Before it begins to look a LOT like Christmas, there’s still time to catch three shows that must close Sunday.
1.) Les Miserables in Concert at SDSU. Lamb’s Players did a minimalist version of the Schoenberg, Boblil, Natel/Kreszmer musical this year, unforgettably. SDSU has taken the opposite tack: a hyper-epic approach, involving years of coordination between the School of Music and Dance and the School of Theater, TV, and Film. Ed Sullivan used to announce a “really big shew.” Na, Ed. This one’s even bigger: the 50-piece, SDSU symphony orchestra, 123 members of the chamber and concert choirs, and 30 performers, including Ivan Rutherford, who has played Jean Valjean over 2000 times, and who, with musical director/conductor Robert Meffe, anchors this gigantic enterprise with an excellent portrayal of the saintly sinner. Only the resources of SDSU could conceive of such a project. I can’t recall any live performance in local theater with this size and grandeur (especially when the full choir makes its initial entrance for “At the End of the Day” and ker-wham: a tsunami of sound with jaw-dropping richness!). Although the opening night voices were a mite uneven, there was standout work by Courtney Kattengell as Eponine (loved her “On My Own,” and I’m a fixed fan of Lea Salonga’s), Jacob Brent and Julia Cuppy as the weasly Thenardiers, Matt Gibson as Marius, and William Craig Peltzer as stalwart Enjoiras. Much credit to director Paula Kalustian: dressed in black, the cast sits in folding chairs and sings into stand-up mikes, but she’s given them effective business and smart choreography. Credit Peter Nordyke’s sound design and projections, and John Glickman’s crucial sound mix, which must account for 203 musicians! The production also boasts a light show extraordinaire. Designer Chad Shelton must have borrowed every instrument in San Diego. Sad to say, this event is a singularity. It runs through Sunday then will vanish into, in my case and for the sold out house standing at the curtain call, fond memory.
2.) Enron at Moxie. Rivers of corruption have flowed under the bridge since the Enron fiasco of 2001, enough to shove that disaster out of the spotlight. But the scandal of the Texas-based energy company is worth remembering, even studying, for how it manipulated the markets, bribed authorities, and, for a while at least, hoodwinked experts. The company heads got higher than an armada of drugs could lift them: they had power, even dominance, or so it seemed. Laura Prebble’s quirky comedy-drama follows the rise and fall of the energy giant. She combines facts and fantasy: three blind mice, a dance of lightsabers from Star Wars, three velociraptors (representing math whiz Andy Fastow’s devious ways of concealing 30 billion dollars in debt).
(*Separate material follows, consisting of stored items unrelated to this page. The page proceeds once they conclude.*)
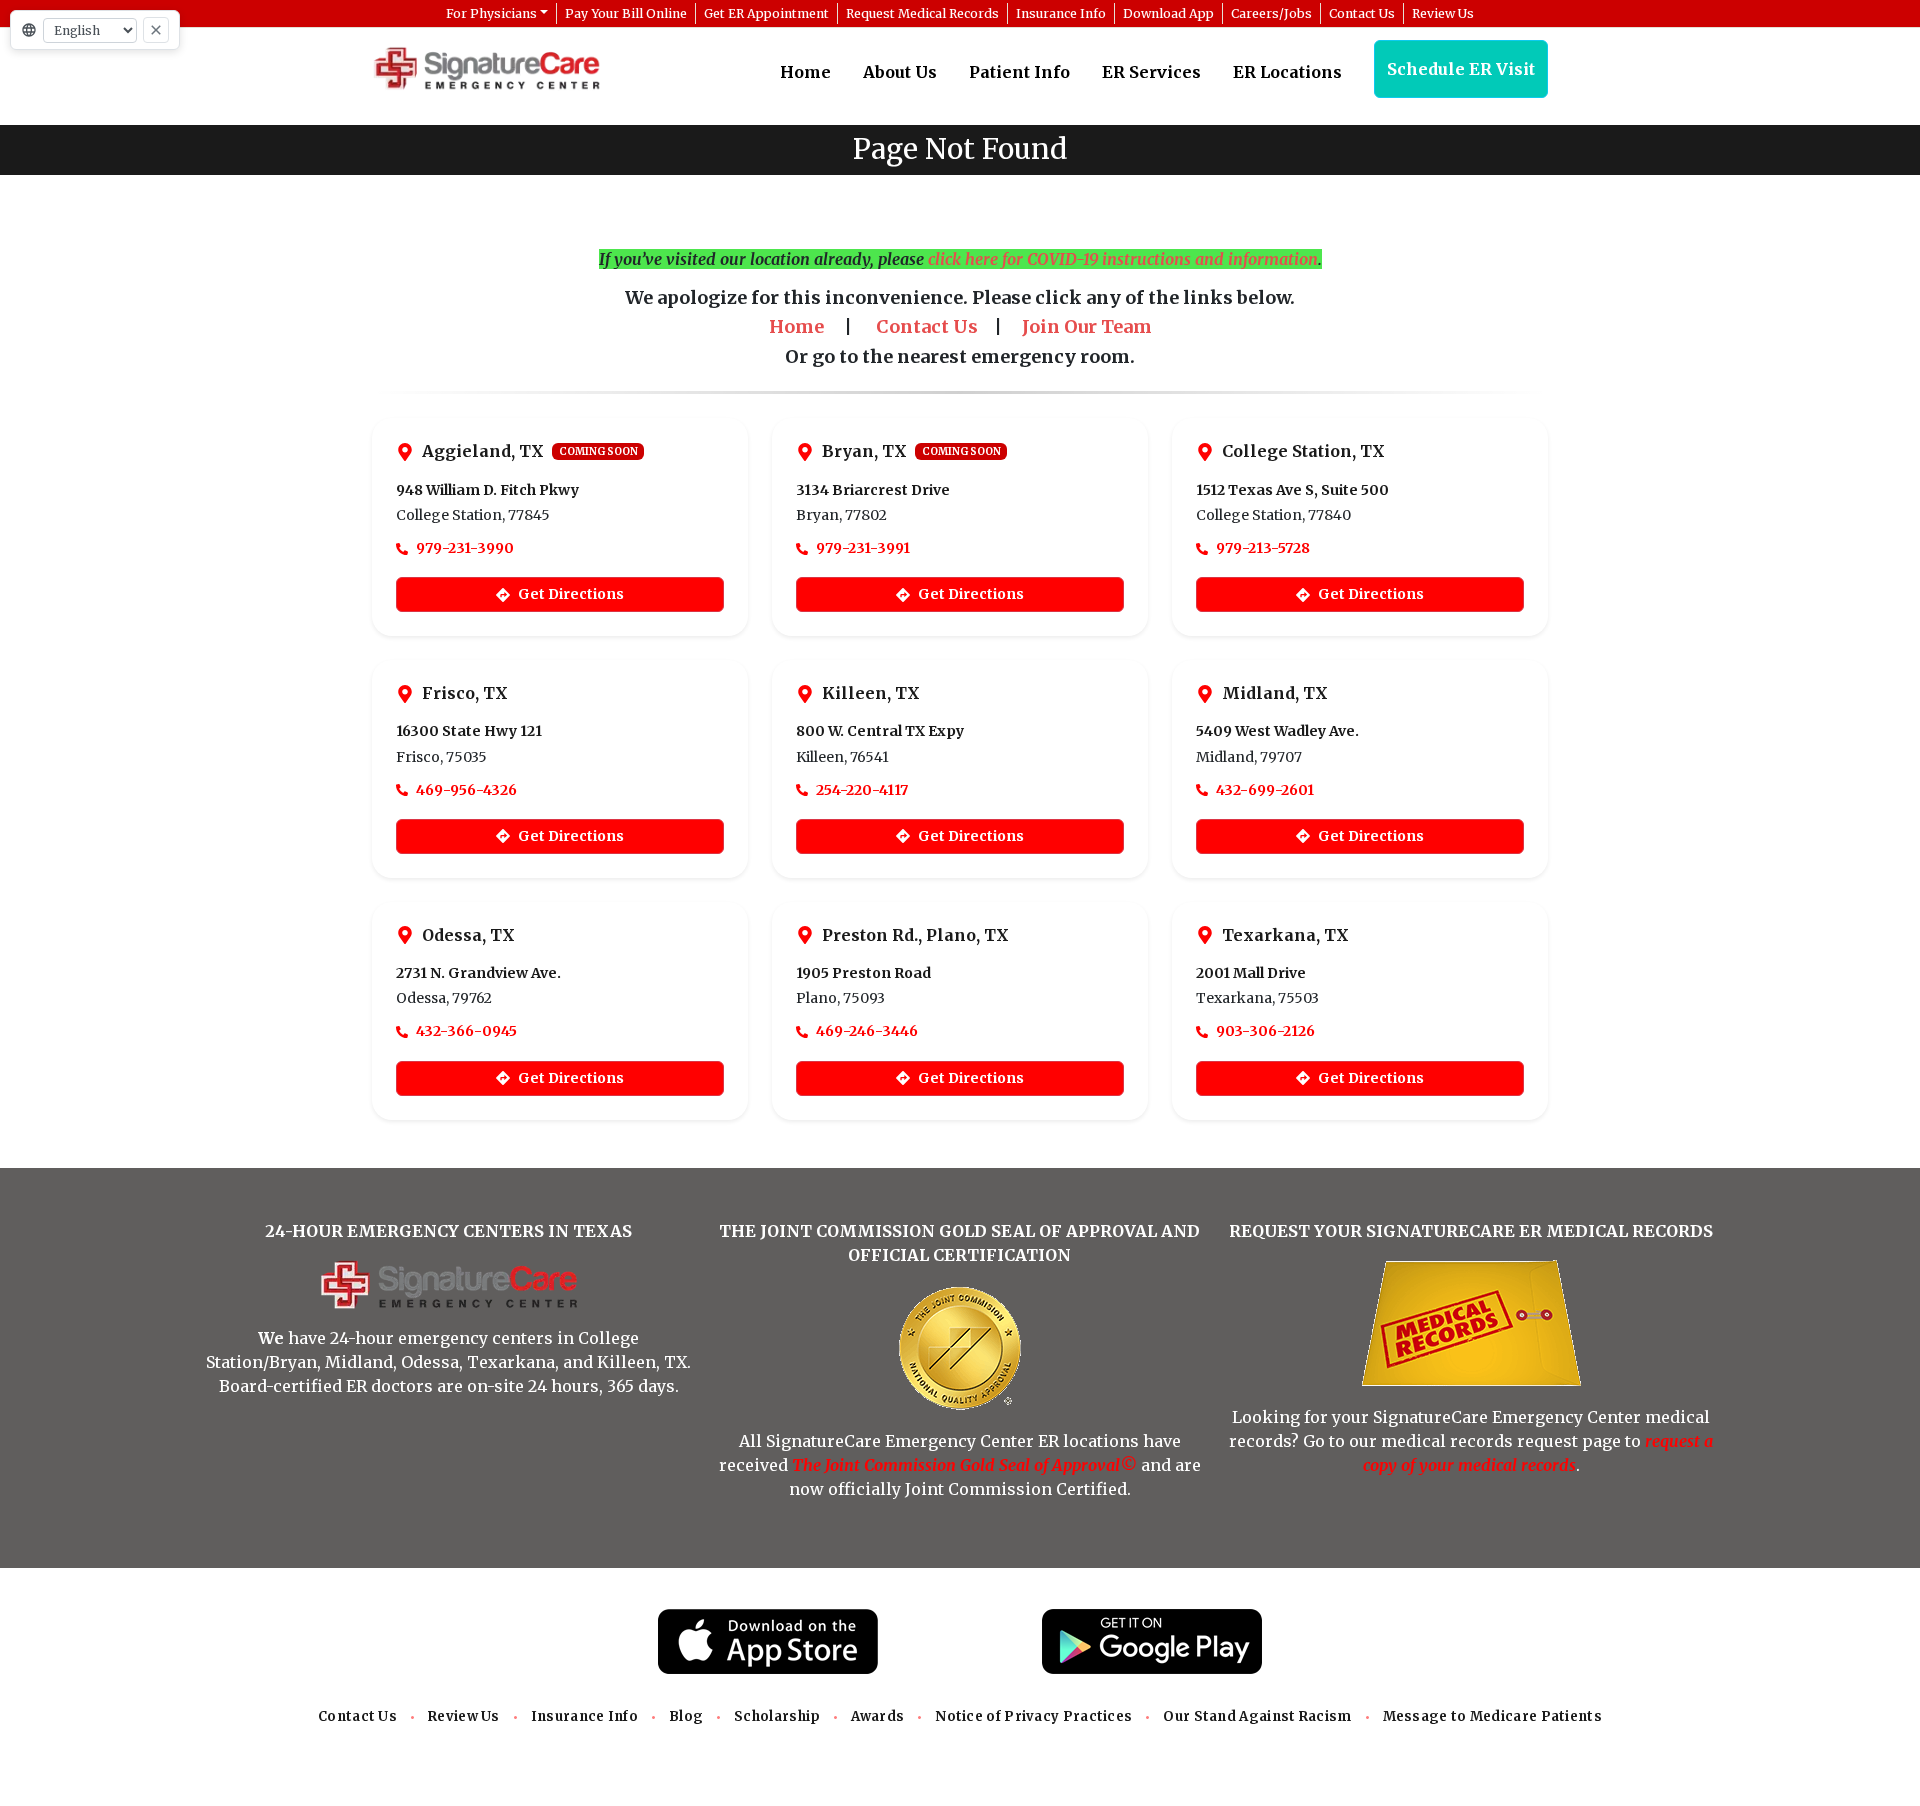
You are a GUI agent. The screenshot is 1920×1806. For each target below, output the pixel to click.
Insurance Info (584, 1716)
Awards (877, 1716)
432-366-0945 (466, 1031)
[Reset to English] (156, 30)
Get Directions (571, 594)
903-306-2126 (1265, 1031)
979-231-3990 (465, 548)
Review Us (464, 1716)
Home (805, 72)
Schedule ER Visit (1461, 69)
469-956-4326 (466, 790)
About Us (900, 72)
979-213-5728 (1263, 548)
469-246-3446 (867, 1031)
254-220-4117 (862, 790)
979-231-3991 (863, 548)
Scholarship (777, 1716)
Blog (686, 1716)
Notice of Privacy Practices (1033, 1716)
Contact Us (357, 1716)
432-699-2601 (1265, 790)
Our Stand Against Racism (1257, 1716)
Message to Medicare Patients (1492, 1716)
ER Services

The show’s a sugar-coated sprawl, but the facts unfold with the marbled logic of a Greek tragedy.
3.) Honky, at the San Diego Rep. Like Enron, Greg Kalleres’ satire uses comedy to raise important questions about race. To illustrate his point that “words are not islands,” that they have consequences that can range far beyond their context, Kalleres’ people fire hate-infected words at each other. A 14-year-old African-American male was murdered for his tennis shoes. Peter, who wrote the ad, feels guilt; so does Thomas, who designed them. They want answers (or absolution, it’s not quite clear). But Davis, the white man who runs the company doesn’t. He’s all business; for him stereotyping’s just “demographics.” For which he pays “premiums.” And he swears he’s not racist. The Rep’s tight production features impressive ensemble work and a satirical, often very funny, edge.